YOUR ASSIGNMENT.
Without pictures, return the lines from the one containing "The image size is (1050, 681)." through the last line of the data below, exactly.

ENTRIES SUPPLIED.
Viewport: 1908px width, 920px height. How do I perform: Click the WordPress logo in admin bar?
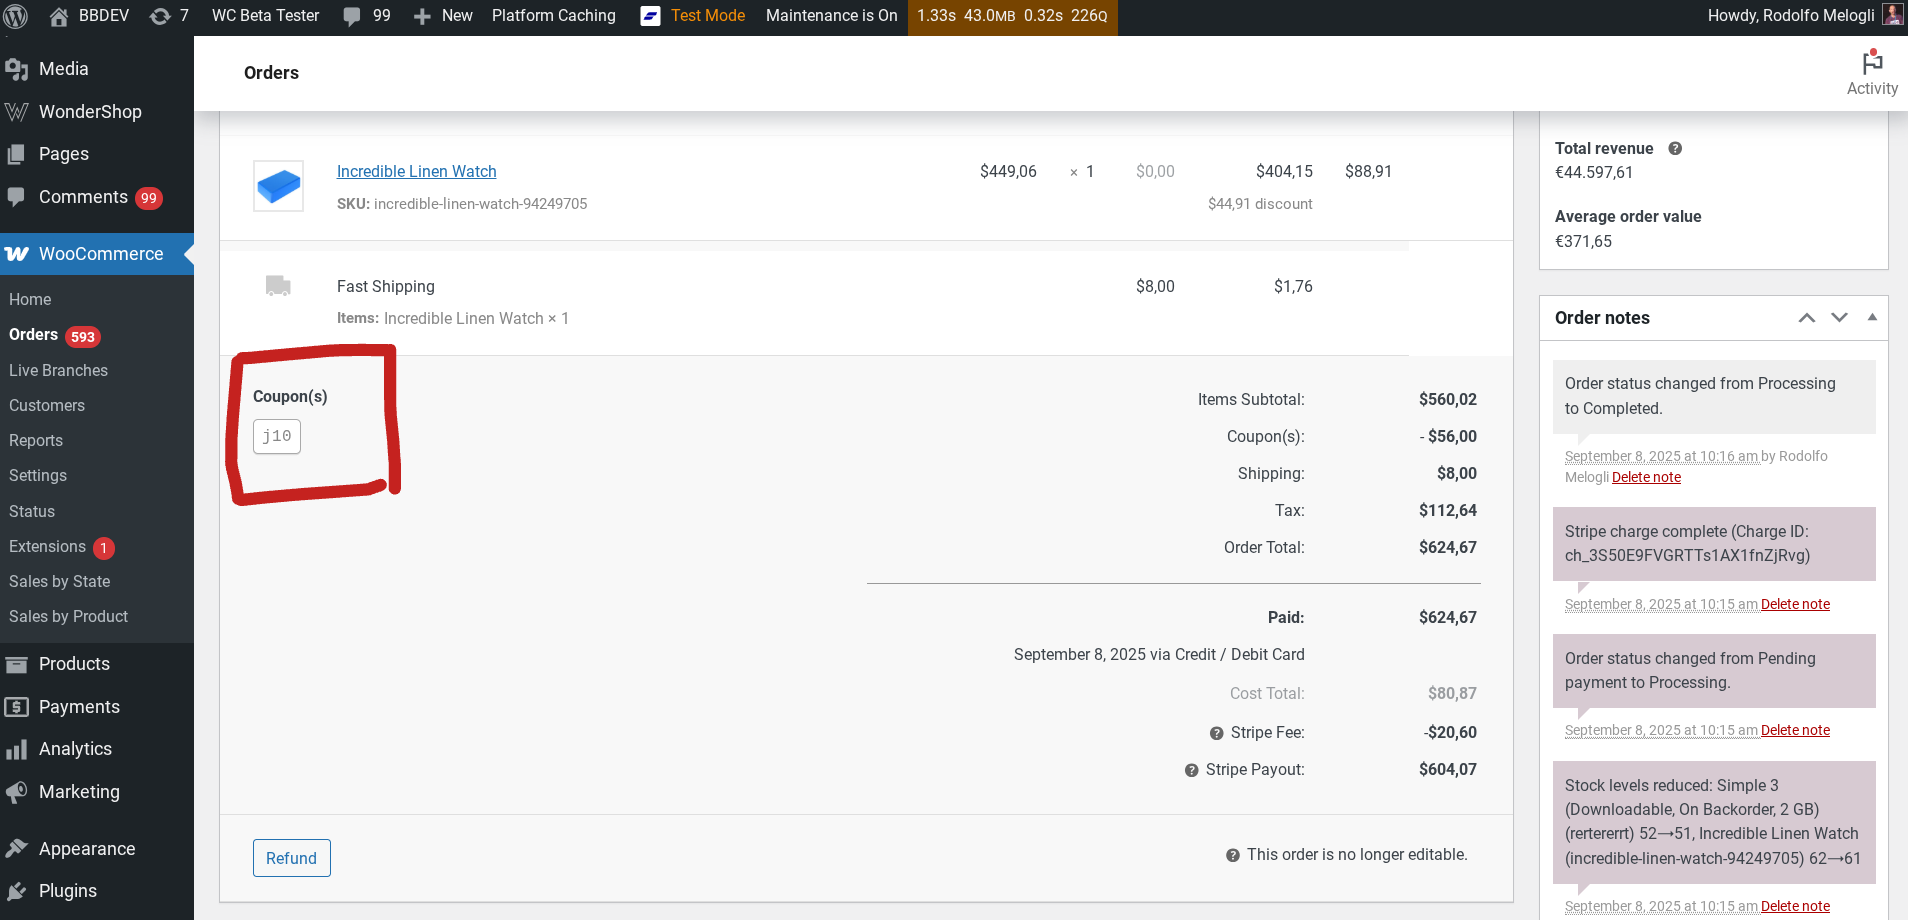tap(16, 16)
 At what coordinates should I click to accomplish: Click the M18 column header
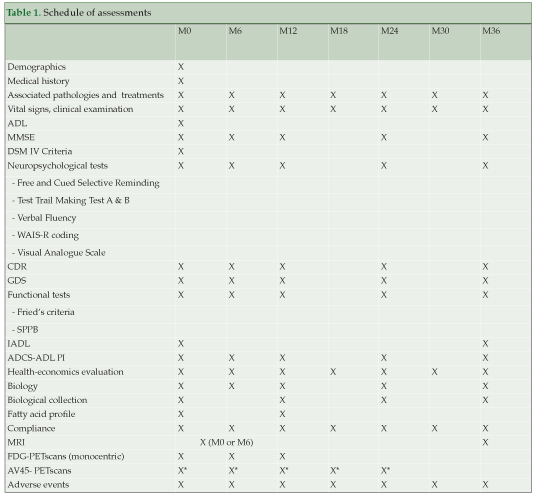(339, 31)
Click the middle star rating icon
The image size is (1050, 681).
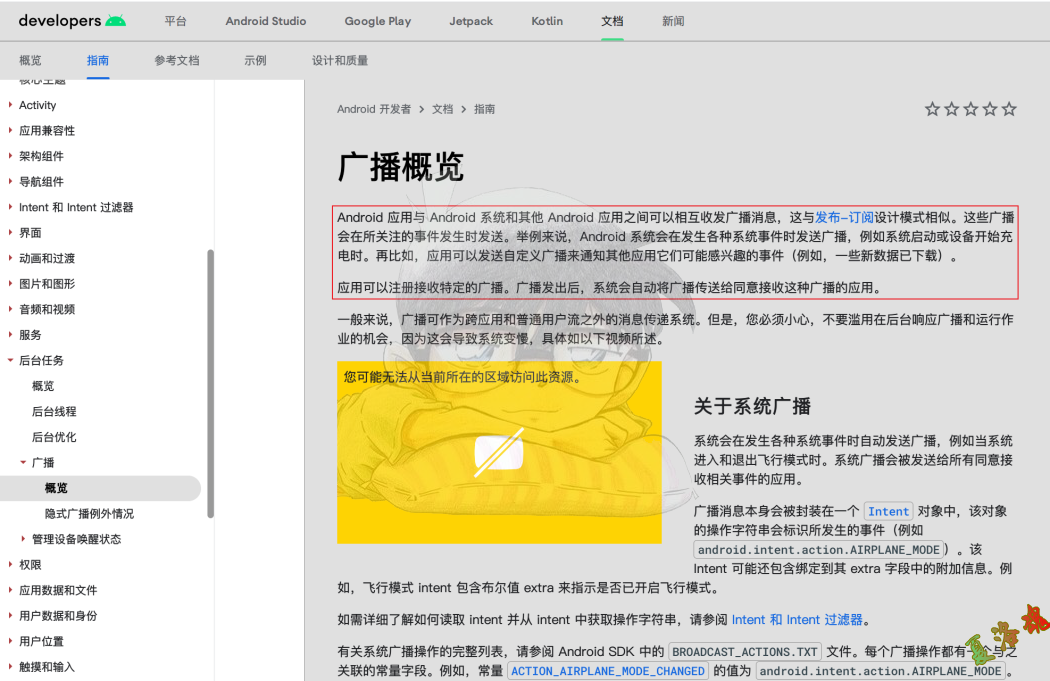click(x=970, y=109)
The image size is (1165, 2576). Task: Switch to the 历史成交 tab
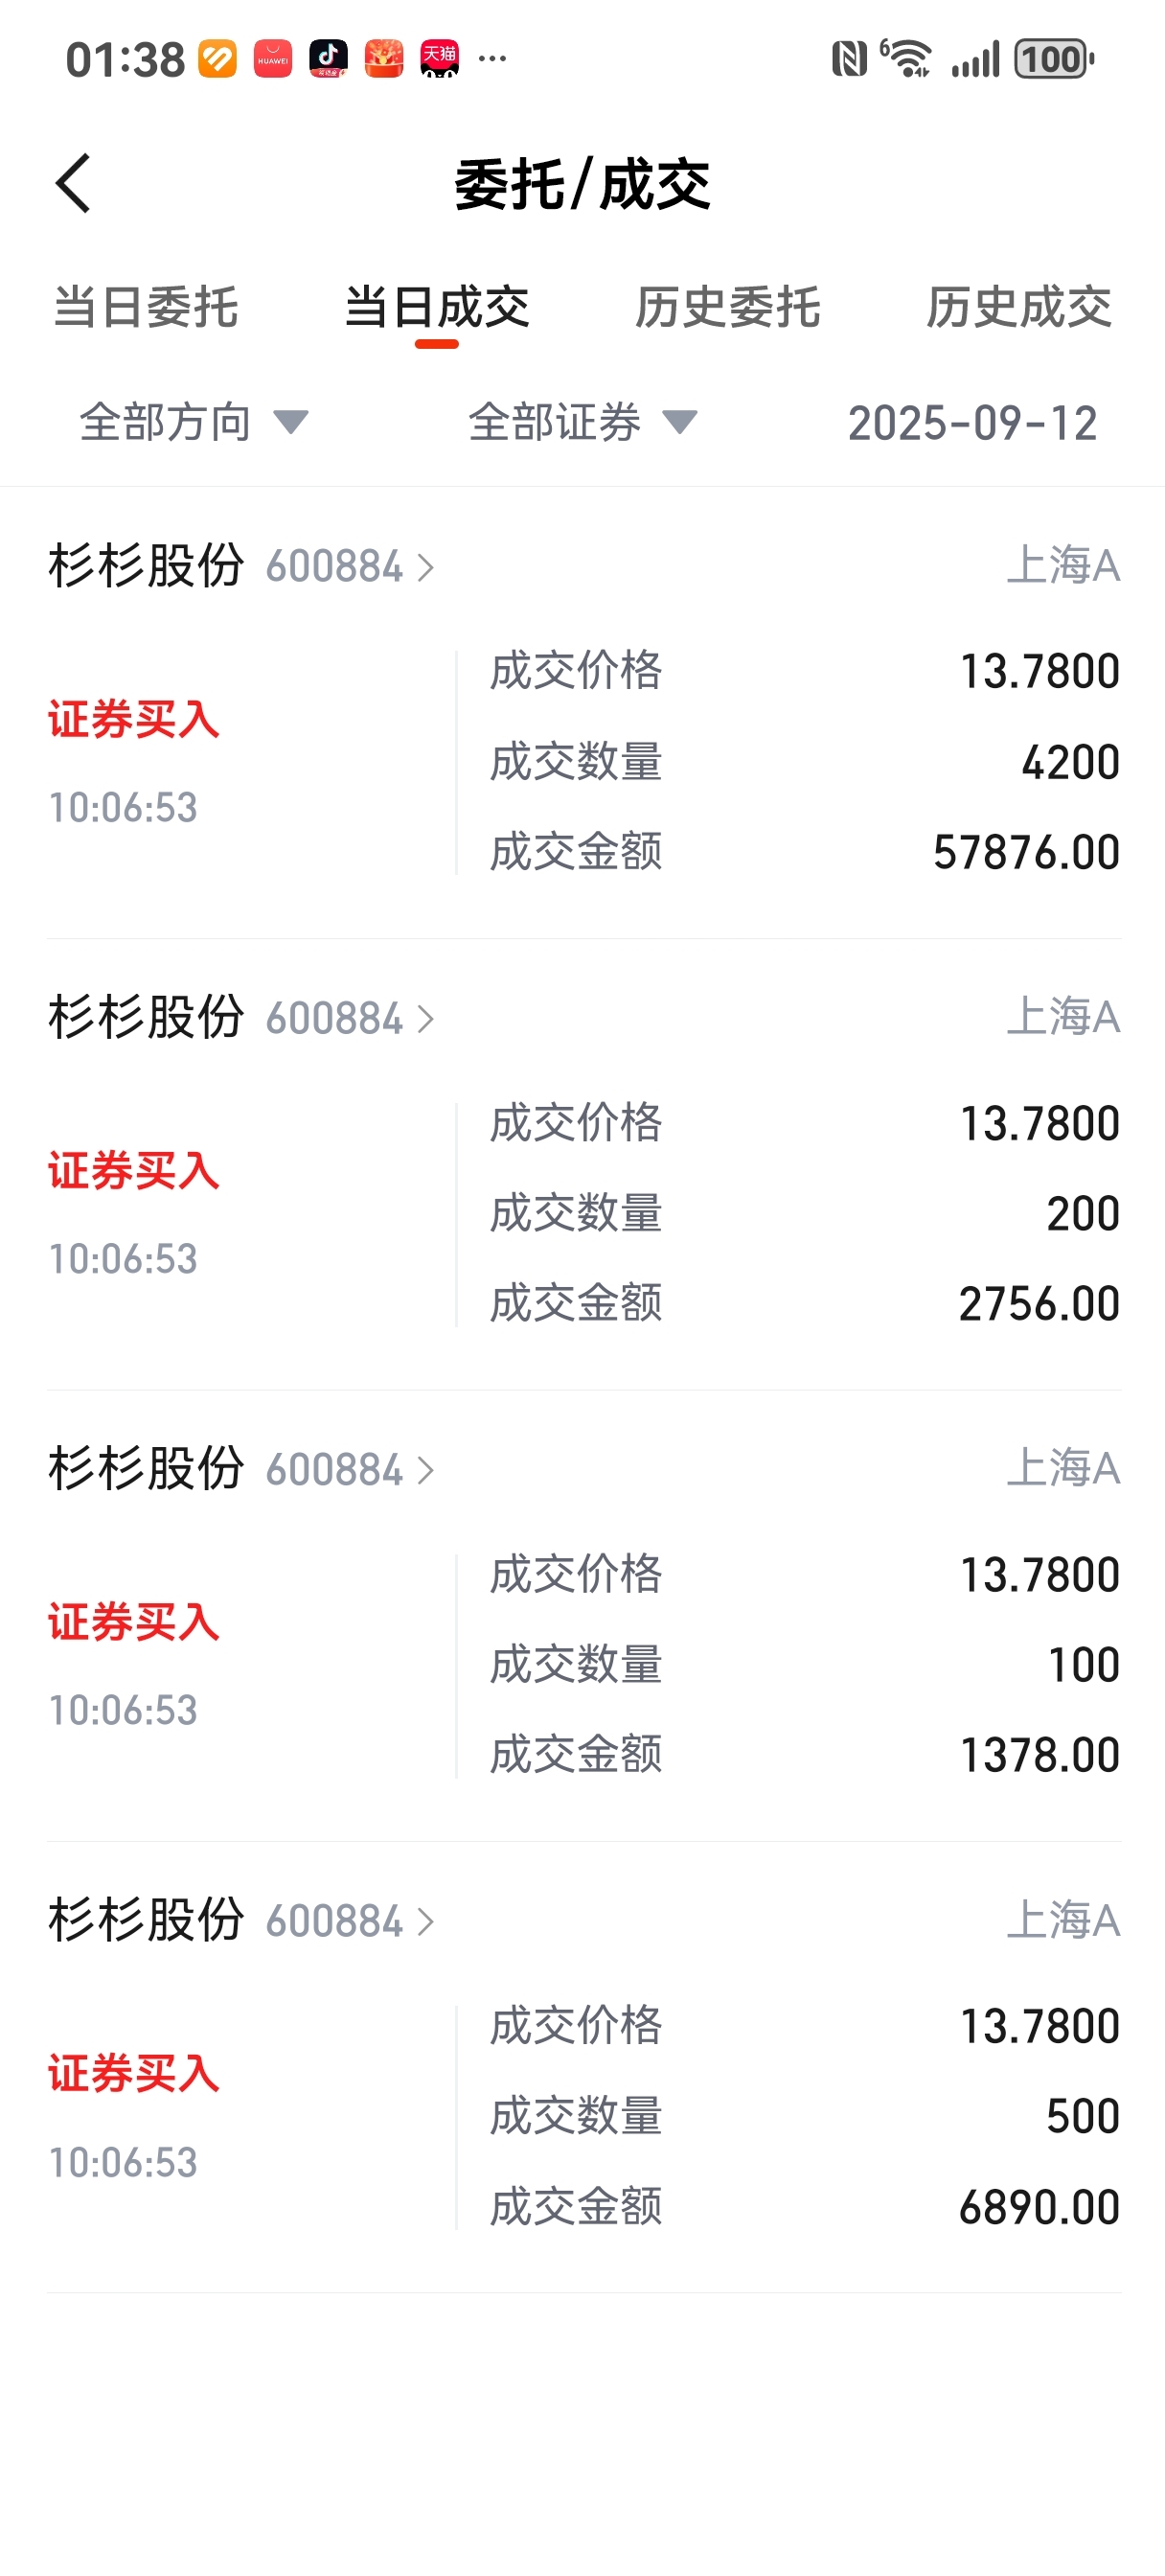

WRITTEN ANSWER.
The image size is (1050, 681).
click(x=970, y=109)
The image size is (1165, 2576). Task: Switch to the 历史成交 tab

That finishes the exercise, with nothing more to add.